L' histoire de la R2

    1971. Voilà déjà 12 ans que la British Leyland vend sa Mini, à toutes les sauces, rustique (Mini 1000), sportive (Cooper S), chic (Clubman), break de chasse même ! (Countryman) indéboulonnable, quasiment sans concurrente.

Oh, tout juste est-elle gênée par la Fiat 500 ou par l'Autobianchi  A112, mais si peu. Elle semble se démoder, et la presse commence déjà à demander une remplaçante  plus moderne, notamment au niveau de la carrosserie et de la suspension arrière, raide comme une planche de bois... Pourtant, la BLMC semble vivoter sur ses succès acquis, tant elle se débat par ailleurs dans d'inextricables difficultés.



    Et c'est là que le jeudi 6 mai 1971, l'Auto-Journal croit pouvoir révéler en exclusivité LA BOMBE Renault ! "une ultra-mini, 4CV-3m", "la moins chère du marché", qu'il présente sous le matricule Renault 2. Le renouveau de la catégorie des ultra-courtes, qui connaît tant de succès au Japon, et à laquelle le journal croit tant,  viendrait-il de notre Régie Nationale ? L'Histoire le démontra, il n'en fut rien... mais il n'empêche qu'il paraît bien intéressant, avec un recul de 36 ans, de se pencher sur cette auto que vous n'avez jamais pu voir.

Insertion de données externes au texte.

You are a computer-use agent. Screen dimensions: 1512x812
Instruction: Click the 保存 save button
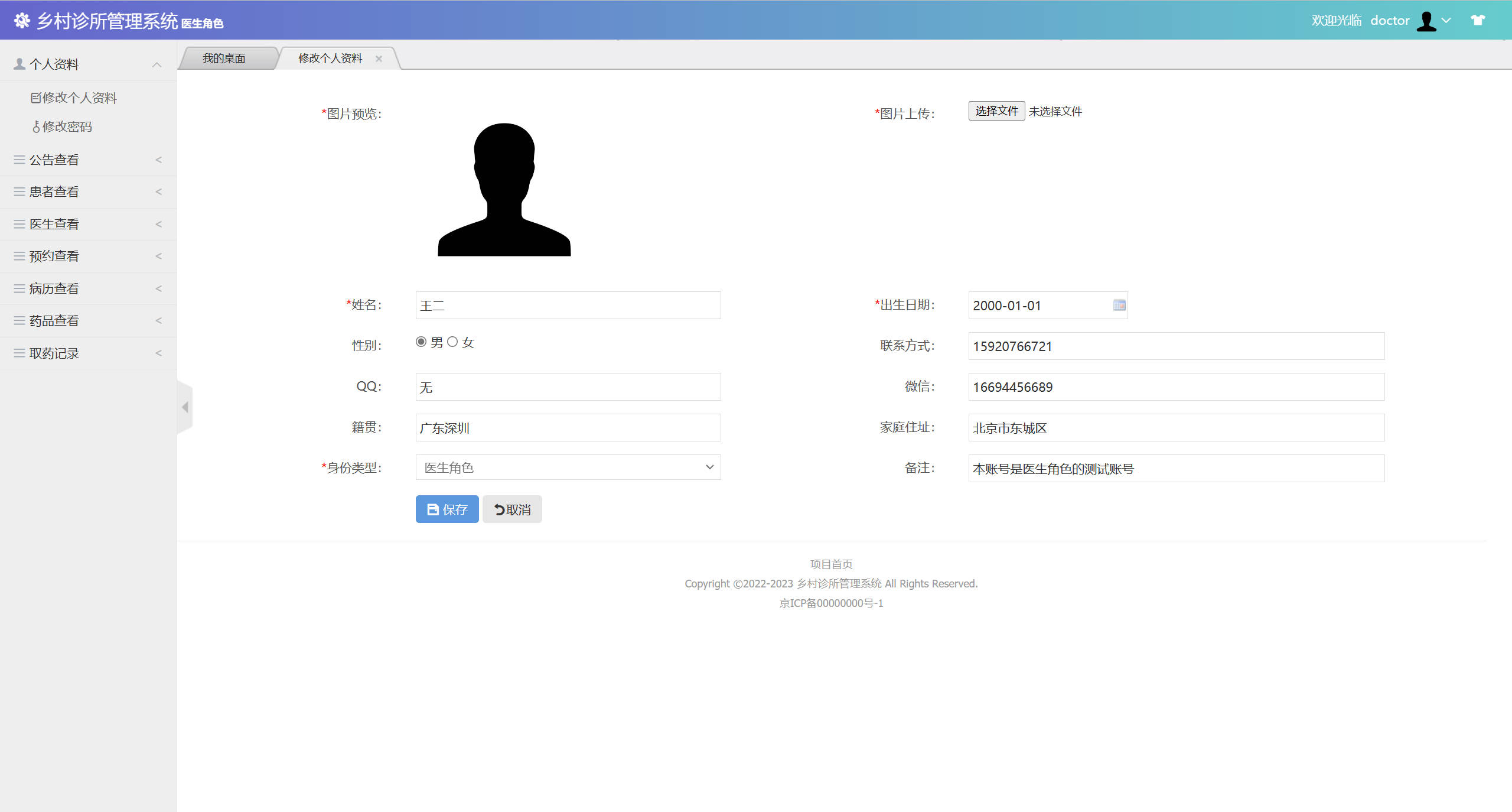(447, 509)
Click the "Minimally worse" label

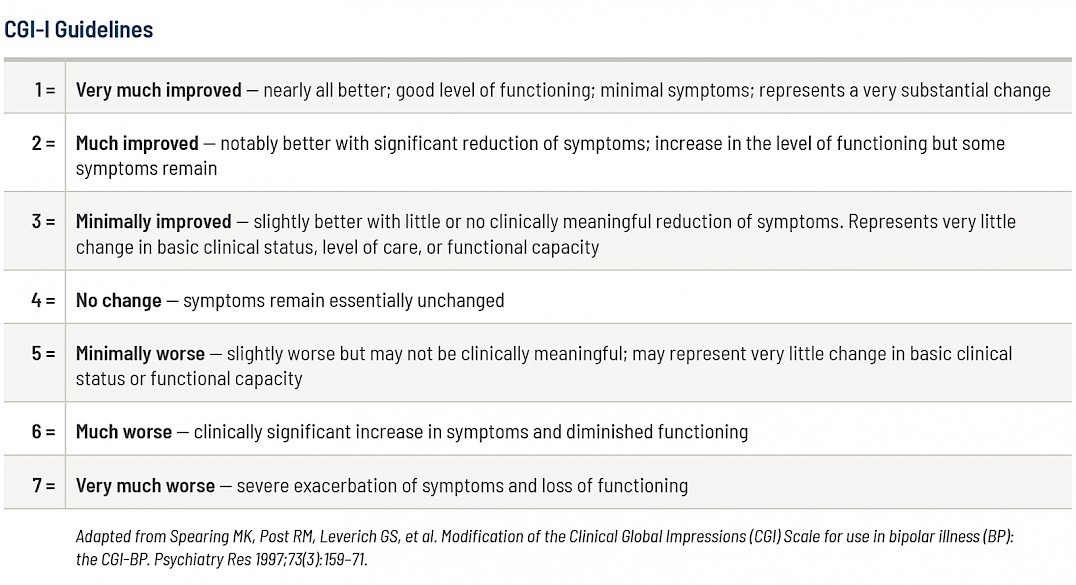point(140,353)
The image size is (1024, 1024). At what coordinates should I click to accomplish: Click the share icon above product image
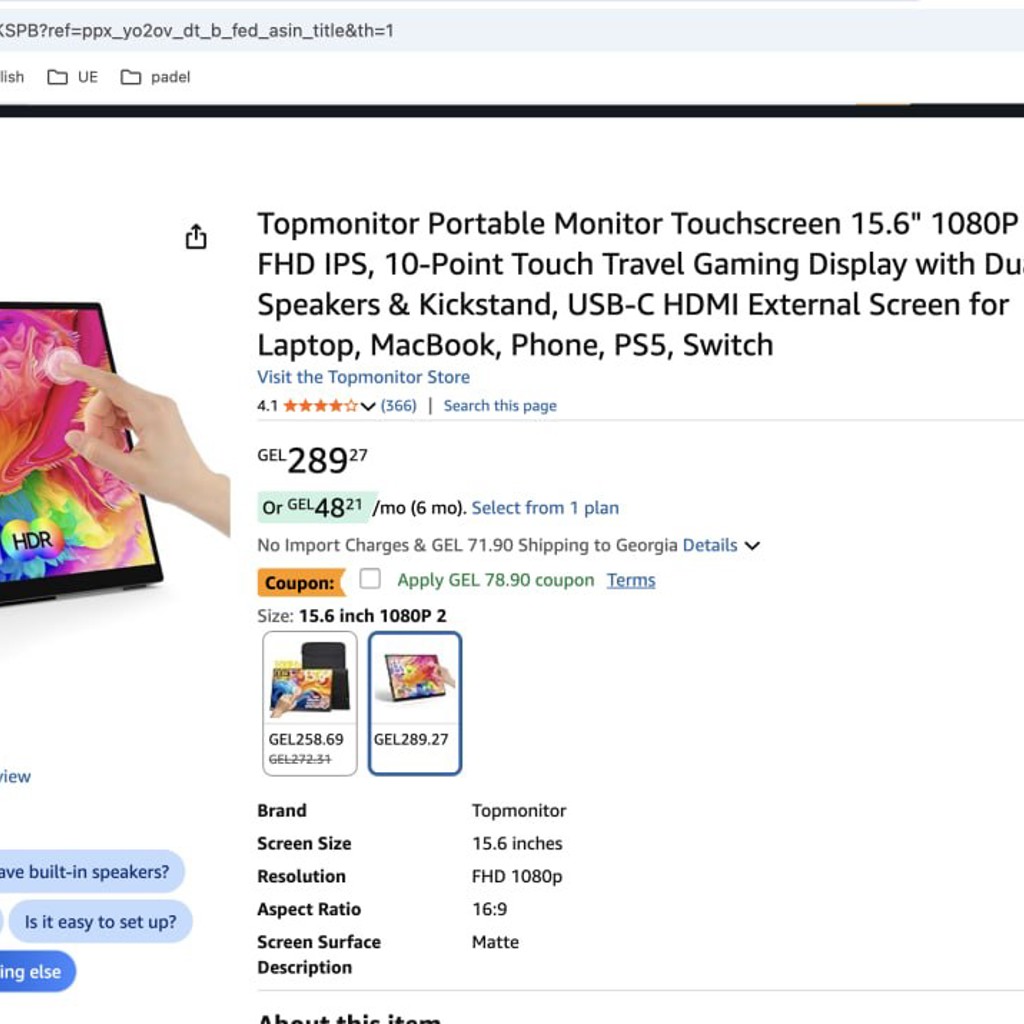click(x=196, y=236)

    Mais avant cela, un petit retour en arrière s'impose. Fin des années 60. Dans quelques années, les voitures seront imposées selon leur encombrement et non selon leur puissance. Le prix de la vignette dépendra de mètres carrés et non de chevaux vapeur (une bien belle idée qui existe au Japon depuis très longtemps, toujours restée utopique en France. A l'attention des maires des villes où le stationnement est un casse-tête... Les pays d'Europe qui éprouvent souvent tant de mal à s'entendre prendront en commun cette décision logique. Dans les garages, sur les navires de transport, partout où les véhicules se partagent une place limitée, la redevance qu'ils acquittent en fonction de leurs dimensions. Pourquoi ne pas adopter une formule aussi équitable dans les villes où la surface des chaussées apparaît chaque jour plus dérisoire, en face des besoins de la circulation ?

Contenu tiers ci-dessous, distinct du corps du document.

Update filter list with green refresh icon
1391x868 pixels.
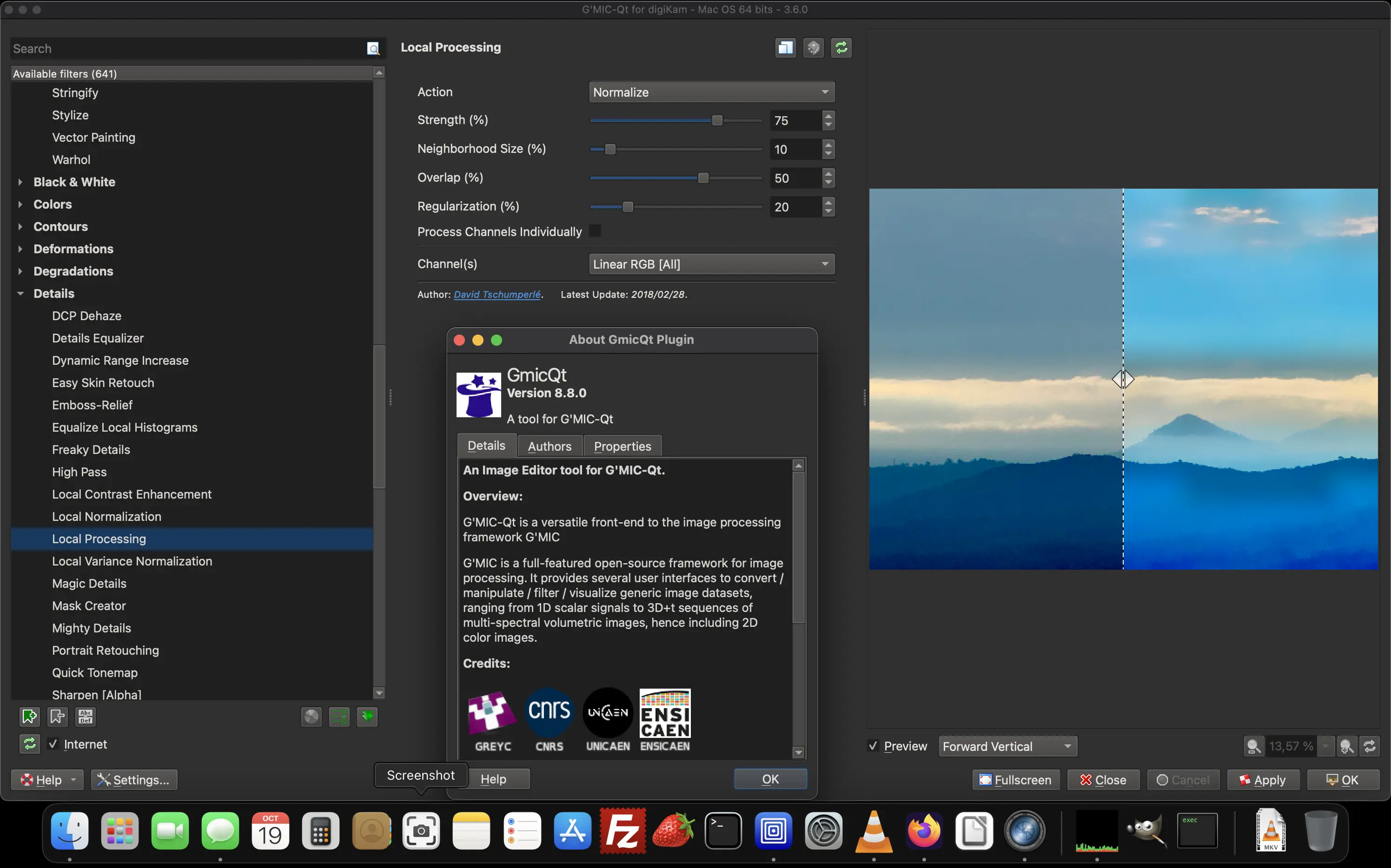tap(29, 743)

    Dans cette perspective, la voiture courte dispose d'un bel avenir. Mais prenons garde de ne pas faire trop court ! Une deux-places ingénieuse, comme l'étaient la Vespa et l'Isetta, paraît vouée à une diffusion confidentielle c'est-à-dire l'échec. Pourquoi ? Parce que le citadin veut disposer, en toute circonstance, de quatre places, alors que dans les grandes villes le taux d'occupation moyen ne dépasse pas 1,4 personne par véhicule !

Le constructeur qui voit loin  doit donc proposer une quatre-places très courte. Renault mise ainsi sur deux tableaux : d'une part séduire les jeunes disposant d'un budget limité, d'autre part intéresser les familles ayant deux voitures.  Cette dernière catégorie représente 8%  des foyers français et cette proportion croît régulièrement. Aux Etats-Unis, 30% des familles possèdent au moins deux voitures.

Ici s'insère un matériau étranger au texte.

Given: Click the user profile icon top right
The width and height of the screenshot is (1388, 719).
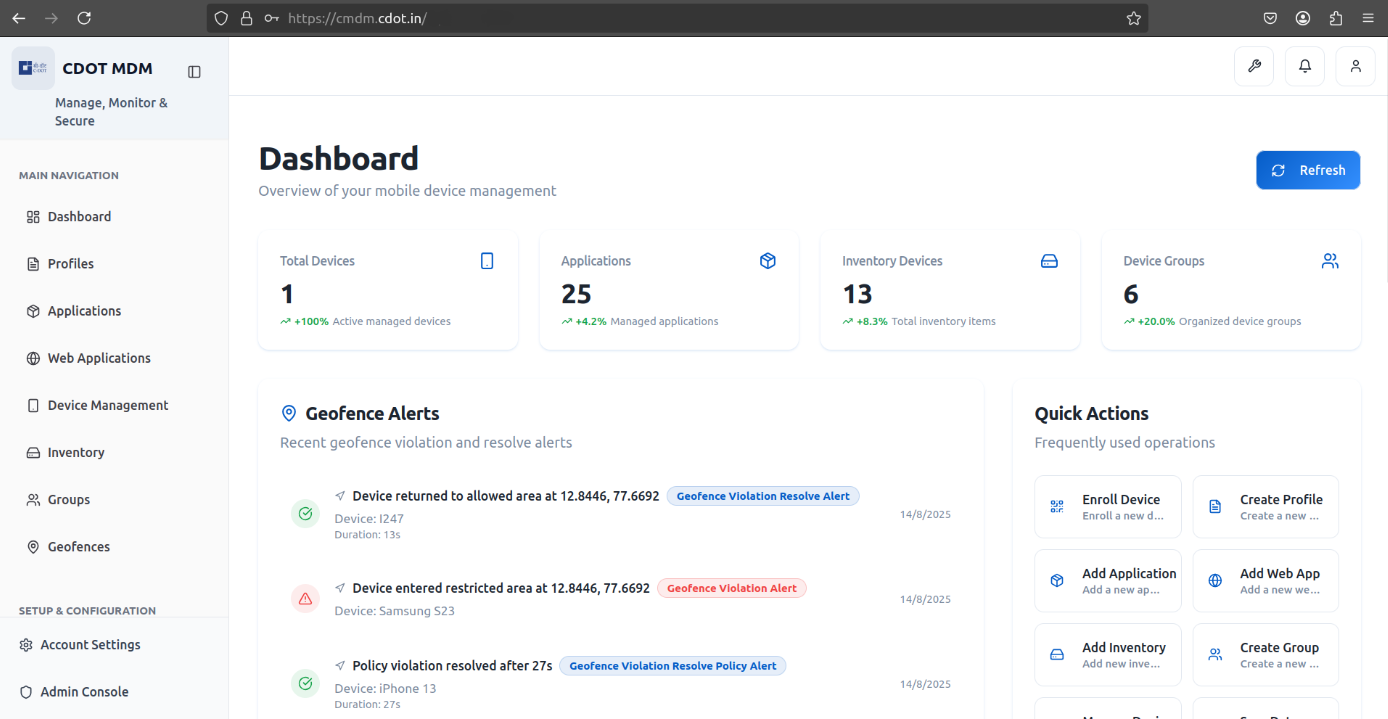Looking at the screenshot, I should (x=1355, y=65).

Actuellement, en France, la seconde voiture peut être une Fiat 500, fausse quatre-places de 3 mètres de long, ou encore une 2CV Citroen, une R4, une Simca 1000 ; ces quatre-places mesurent respectivement 3,83m, 3,67m, 3,80m. Si l'on veut diminuer la longueur d'un véhicule,, il faut évidemment renoncer à le doter de quatre portes car, avec une telle carrosserie, il semble impossible de descendre en dessous de 3,60m. La 104 qui apparut 2 ans plus tard, montra qu'on pouvait descendre à 3,54m, mais en 1971, pour descende au-dessous de 3,60m, il faut donc miser sur les carrosseries à deux portes.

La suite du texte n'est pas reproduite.